A house bear thong in your plate!
2) Blood rice served in soup?
Now you know like what it is being in a soup!
3) Ham-hung noodle- noodle it rubs?
What sauce will it come with?
I’ll also order the Blood rice soup to go with the Flesh Flesh and Six times.
i expected water cold noodle to be smaller
My appetite I lose.
Blood rice- tastes best cold blooded!
I’m not sure I want to know what the cold noodle is rubbing…
Beam me up, Soyie! It steams!
Six membership fee pip rice and a blood rice served in soup. How about a secret handshake.
It rubs the cold noodle or it gets the hose again.
Decisions decisions.. Hmm.. I’ll have a glass of water please.
“It rubs the cold noodle on its skin or it gets the soybeam paste again.”
Hey, Boo-Boo let’s go steal some pic-a-nic baskets.
Girlfriend, I can’t believe you gonna eat that bear thang.
No! Not into the soybean paste! It steeeeaaaamms!
Sounds like I’m a Celebrity, Get Me Out Of Here – you pay six membership fees to be rubbed with cold noodles, eat a bear’s ‘thang’ and have a coil addition. I’ll stick to McDonalds, thanks…

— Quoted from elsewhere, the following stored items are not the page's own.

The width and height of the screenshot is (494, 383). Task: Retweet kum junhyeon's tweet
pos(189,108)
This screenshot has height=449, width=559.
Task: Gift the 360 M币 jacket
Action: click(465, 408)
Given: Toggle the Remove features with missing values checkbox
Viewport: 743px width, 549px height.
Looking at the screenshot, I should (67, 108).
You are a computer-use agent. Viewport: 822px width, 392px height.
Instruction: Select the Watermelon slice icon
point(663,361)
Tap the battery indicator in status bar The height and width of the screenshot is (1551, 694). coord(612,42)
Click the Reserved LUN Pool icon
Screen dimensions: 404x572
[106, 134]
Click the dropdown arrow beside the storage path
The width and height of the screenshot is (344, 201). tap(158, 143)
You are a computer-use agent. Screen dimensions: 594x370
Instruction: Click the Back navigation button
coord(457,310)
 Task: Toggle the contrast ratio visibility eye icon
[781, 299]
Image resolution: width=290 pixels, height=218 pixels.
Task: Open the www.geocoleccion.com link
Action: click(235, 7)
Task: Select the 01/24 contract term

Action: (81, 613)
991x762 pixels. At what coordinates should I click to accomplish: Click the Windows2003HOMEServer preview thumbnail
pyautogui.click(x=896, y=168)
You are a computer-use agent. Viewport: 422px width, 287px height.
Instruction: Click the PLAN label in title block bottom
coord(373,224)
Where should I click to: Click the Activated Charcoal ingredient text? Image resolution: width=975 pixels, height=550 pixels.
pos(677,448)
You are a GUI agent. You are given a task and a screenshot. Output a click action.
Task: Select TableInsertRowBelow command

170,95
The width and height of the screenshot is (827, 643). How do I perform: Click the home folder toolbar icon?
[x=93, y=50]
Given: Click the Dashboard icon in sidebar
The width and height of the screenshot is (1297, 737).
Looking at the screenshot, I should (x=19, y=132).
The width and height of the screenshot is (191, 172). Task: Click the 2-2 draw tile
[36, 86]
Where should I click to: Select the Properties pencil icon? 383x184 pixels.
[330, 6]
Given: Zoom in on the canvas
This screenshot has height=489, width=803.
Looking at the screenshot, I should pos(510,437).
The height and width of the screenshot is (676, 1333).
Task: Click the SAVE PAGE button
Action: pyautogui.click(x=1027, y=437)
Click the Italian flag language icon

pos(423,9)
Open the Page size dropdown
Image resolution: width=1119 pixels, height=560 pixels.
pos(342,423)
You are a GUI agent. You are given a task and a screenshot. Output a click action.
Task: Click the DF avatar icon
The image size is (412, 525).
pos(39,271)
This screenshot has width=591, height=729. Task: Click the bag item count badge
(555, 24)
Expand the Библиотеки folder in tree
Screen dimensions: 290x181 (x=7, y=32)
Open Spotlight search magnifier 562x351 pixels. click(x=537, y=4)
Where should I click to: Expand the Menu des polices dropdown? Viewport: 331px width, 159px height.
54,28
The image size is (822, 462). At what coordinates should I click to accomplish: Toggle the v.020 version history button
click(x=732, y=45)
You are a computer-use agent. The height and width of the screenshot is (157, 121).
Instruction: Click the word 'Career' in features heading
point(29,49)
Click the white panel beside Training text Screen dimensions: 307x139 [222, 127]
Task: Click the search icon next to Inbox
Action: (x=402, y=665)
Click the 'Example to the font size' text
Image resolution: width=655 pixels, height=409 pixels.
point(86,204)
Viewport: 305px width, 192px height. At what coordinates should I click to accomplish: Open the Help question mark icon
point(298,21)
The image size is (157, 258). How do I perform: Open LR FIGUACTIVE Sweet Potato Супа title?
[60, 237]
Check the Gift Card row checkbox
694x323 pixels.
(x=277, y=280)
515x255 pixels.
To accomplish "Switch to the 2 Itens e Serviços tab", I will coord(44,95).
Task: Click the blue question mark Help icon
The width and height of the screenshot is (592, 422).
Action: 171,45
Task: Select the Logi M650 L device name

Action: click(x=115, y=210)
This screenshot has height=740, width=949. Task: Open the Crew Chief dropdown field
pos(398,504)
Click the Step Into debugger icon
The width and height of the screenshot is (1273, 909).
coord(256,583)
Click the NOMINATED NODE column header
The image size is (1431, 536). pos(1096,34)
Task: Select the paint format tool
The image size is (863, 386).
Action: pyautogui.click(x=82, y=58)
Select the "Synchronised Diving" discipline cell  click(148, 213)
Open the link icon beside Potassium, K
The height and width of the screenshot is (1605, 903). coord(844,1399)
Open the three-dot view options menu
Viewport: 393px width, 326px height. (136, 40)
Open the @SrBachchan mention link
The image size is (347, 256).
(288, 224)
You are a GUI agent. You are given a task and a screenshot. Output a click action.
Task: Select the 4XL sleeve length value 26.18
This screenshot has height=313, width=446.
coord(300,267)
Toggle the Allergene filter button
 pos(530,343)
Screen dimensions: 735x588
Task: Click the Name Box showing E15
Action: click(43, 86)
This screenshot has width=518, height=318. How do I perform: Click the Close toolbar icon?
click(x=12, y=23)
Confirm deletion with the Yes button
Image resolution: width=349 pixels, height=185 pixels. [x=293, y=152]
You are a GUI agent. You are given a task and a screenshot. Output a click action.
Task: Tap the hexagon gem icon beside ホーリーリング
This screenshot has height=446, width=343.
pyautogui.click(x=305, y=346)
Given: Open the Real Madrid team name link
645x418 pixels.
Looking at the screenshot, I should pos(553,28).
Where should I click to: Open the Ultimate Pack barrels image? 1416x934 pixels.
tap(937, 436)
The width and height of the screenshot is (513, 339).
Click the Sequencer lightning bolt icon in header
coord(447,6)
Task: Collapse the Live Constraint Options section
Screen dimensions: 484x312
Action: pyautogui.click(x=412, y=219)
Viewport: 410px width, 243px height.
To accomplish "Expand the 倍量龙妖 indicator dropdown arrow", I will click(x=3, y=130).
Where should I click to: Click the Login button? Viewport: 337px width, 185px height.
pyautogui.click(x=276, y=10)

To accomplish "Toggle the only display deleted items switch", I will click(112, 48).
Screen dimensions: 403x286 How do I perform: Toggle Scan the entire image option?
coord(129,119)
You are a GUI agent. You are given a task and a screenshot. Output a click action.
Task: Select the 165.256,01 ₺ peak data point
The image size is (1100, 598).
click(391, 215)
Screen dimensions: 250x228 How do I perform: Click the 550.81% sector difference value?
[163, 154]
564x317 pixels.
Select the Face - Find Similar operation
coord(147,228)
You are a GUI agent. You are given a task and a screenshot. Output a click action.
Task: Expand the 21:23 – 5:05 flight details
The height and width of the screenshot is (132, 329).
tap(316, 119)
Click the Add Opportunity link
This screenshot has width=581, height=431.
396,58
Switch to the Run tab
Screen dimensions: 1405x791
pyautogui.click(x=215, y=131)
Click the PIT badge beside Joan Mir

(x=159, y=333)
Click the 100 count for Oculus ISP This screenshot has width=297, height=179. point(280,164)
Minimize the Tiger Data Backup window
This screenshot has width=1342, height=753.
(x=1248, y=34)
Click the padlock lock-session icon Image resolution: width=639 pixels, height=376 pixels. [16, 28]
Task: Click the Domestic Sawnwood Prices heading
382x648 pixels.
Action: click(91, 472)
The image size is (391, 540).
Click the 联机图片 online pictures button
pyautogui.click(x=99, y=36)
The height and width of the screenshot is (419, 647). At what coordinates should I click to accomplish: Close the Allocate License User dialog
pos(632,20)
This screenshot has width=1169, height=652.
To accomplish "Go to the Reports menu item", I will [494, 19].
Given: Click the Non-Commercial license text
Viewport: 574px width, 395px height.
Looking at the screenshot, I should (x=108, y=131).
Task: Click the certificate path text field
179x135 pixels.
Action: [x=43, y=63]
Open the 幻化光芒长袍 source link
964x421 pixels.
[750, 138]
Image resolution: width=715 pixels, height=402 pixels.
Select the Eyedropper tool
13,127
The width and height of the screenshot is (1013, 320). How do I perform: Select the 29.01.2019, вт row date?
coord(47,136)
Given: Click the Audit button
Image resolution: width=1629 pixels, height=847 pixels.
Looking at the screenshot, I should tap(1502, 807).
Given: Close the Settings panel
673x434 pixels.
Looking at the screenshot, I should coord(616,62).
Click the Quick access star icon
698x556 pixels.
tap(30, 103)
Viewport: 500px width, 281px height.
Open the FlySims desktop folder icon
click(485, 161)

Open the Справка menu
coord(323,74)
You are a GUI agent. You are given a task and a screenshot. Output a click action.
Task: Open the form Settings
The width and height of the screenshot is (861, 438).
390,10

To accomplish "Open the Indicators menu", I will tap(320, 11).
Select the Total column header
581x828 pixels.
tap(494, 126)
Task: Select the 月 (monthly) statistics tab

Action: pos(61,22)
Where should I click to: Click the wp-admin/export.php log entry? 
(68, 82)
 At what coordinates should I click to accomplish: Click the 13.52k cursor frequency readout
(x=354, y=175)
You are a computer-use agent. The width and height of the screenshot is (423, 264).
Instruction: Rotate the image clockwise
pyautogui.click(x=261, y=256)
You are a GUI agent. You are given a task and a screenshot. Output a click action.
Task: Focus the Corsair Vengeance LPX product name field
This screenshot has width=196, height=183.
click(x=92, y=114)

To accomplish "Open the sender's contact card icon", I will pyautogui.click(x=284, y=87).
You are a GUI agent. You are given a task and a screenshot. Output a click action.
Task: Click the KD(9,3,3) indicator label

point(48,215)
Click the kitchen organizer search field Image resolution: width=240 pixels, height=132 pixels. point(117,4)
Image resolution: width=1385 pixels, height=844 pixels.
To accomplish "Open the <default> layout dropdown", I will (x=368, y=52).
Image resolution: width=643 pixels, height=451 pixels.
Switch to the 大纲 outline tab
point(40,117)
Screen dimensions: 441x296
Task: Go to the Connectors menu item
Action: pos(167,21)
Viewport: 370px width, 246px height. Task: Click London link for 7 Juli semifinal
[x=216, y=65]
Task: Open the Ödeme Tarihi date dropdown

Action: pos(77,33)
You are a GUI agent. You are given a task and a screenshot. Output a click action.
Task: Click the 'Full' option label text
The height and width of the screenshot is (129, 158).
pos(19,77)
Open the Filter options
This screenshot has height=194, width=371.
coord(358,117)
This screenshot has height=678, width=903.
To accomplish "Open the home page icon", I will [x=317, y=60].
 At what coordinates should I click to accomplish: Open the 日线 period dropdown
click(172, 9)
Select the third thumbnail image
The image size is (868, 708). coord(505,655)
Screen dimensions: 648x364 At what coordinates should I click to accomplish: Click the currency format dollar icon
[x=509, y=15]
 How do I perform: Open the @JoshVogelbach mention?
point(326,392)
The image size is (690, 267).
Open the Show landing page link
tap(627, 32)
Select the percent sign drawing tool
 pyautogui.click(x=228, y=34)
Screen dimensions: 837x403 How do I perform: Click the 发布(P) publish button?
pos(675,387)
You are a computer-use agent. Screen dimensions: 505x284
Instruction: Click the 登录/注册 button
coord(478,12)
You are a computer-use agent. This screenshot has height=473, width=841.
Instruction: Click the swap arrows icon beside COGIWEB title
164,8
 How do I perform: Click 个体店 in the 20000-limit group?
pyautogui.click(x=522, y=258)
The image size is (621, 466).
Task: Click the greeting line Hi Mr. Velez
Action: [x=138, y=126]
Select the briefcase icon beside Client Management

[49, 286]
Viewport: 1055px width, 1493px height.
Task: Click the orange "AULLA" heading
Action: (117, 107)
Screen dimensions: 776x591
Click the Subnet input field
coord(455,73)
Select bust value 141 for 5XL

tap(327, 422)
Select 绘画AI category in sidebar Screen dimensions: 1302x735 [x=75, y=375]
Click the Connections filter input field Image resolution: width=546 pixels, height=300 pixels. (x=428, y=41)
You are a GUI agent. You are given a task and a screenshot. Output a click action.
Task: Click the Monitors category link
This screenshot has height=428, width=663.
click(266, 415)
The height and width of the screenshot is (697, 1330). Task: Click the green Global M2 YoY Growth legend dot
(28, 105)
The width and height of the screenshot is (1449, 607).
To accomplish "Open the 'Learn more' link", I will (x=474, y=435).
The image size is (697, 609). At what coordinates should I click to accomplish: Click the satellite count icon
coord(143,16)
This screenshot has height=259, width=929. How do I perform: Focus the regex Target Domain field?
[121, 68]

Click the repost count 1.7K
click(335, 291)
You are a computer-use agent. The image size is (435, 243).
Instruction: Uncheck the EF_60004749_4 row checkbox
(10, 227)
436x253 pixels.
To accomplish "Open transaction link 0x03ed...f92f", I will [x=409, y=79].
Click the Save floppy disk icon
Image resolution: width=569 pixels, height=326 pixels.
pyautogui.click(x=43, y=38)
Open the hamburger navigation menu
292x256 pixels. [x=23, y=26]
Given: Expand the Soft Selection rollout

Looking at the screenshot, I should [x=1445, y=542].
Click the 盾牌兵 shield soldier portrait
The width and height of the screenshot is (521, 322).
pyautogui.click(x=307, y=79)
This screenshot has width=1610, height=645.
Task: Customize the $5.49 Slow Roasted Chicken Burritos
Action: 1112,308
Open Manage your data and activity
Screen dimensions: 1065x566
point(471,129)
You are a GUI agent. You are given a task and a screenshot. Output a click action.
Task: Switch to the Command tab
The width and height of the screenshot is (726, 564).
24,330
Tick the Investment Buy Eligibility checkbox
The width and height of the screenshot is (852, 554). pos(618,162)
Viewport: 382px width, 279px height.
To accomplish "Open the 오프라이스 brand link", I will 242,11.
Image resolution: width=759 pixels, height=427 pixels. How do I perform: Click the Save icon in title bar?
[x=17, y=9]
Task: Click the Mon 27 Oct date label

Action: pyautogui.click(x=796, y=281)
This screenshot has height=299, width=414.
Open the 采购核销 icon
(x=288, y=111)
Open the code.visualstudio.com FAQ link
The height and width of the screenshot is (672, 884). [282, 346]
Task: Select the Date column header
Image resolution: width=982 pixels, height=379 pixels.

Bear thang…I think I love you.
Vegetron…activate Soybeam!
Hey, Grandpaw! What’s for dinner?
“House Bear Thang served up with some assorted mixtares of pip rice, jimchi, soybeam paste, rubbed hamhung noodles and blood rice gravy!”
Yuuuuuummm-YUM!!!
Mmmmm…and all just before my food reverses thang…
This restaurant has obviously been blessed by the FSM. It says right on the menu that it’s been touched (well, rubbed anyway) by His Noodly Appendage.
The six membership fees pip rice is really more of a five membership fees pip rice. I won’t be over charged.
“Waiter, is bear thang the korean equivilant of Rocky mountian Oyesters?”
“Why no, the oyesters are not rubbed by a cold noodle first”
Please dip your Flesh Flesh in the Blood Rice Soup, dont forget to Drink Tobbacco with Steamed Red Crap and Soybeam Paste that Steams
I’ll have it garnished with fresh herpes… Thank you
2,000 for an IUD — is bargain!
Menu Maker #1: “Are you sure Babelfish is accurate?”
Menu Maker #2: “Absolutely! Cut, print!”
I can’t decide….it all sounds so delicious!
So what would the beef be like with improper form?
“Hamhung cold noodle” – please allow for shrinkage.
whichit rubs the cold noodle on itself or it gets the hose again…
We have happy things! Like puppies and kittens and rainbows and…soybeams?
The jimchi… IT STEAMS!! :O
Um, that’s not soybeam paste.
Come on you sexy thang! Let makes blood rice! You’re the ingredient of secret!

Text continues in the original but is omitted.